Looking at patterns would help the team investigate the no-shows and would be able to better understand the various reasons such as time management, patients forgetfulness, or socioeconomic reasons. After this is done, the team can work on brainstorming various solutions, prototyping them for testing. Once there’s a proposed solution at hand, the team would screen the process and identify the best possible solution. These solutions are tested on a few stakeholders, and this feedback will help decide whether the solutions need to be modified. In the end, a solution that is best suited for the patients will be chosen.
Addressing a Broader Spectrum of Patient Challenges
There are a few existing examples of design thinking being used to create a fulfilling experience for patients. A great example of this would be the obstetrics and gynaecology department at Mayo Clinic, which used design thinking to reimagine prenatal care. To meet the mothers’ expectations, the Mayo Clinic focused on a greater emphasis on the mothers’ emotional needs. With the help of interviews and observations, they were able to create a sense of community and improve how the mothers felt.

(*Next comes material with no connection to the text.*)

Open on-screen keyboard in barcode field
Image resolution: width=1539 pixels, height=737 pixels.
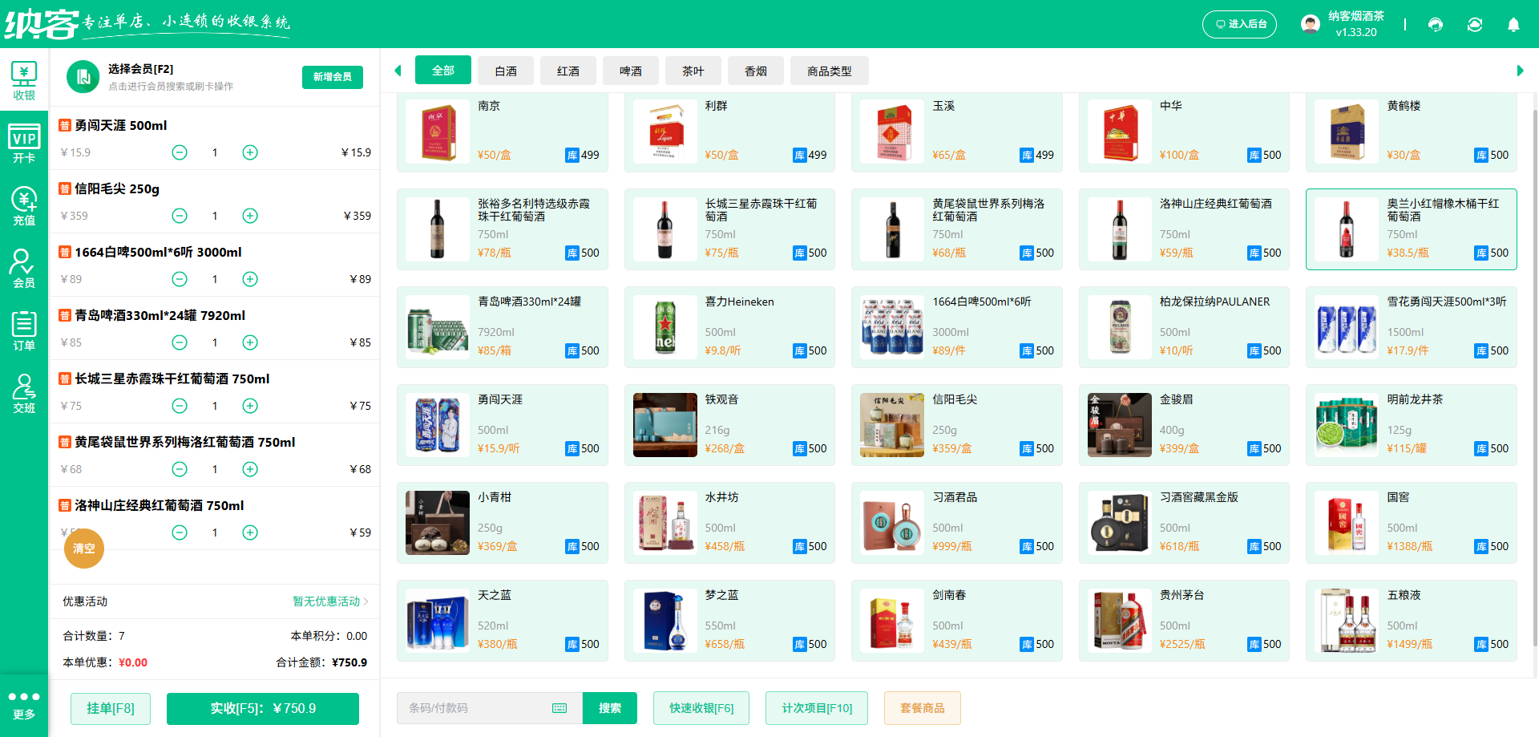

At the Johns Hopkins hospital, the team is taught how to provide empathy in a clinical setting. They are taught how to be more present with their patients and care for them. There is a team that helps the patients get through the period before surgery by listening to their concerns and looking at the individual as a human and not as a condition. There are a variety of domains where design thinking can be applied. The emergency-room waiting experience is one of them. Improving the patient’s experiences is every health care leader’s mission. Empathizing, thinking creatively, prototyping, and continuously testing solutions to problems at hand is a great way to do so. Design Thinking is the answer.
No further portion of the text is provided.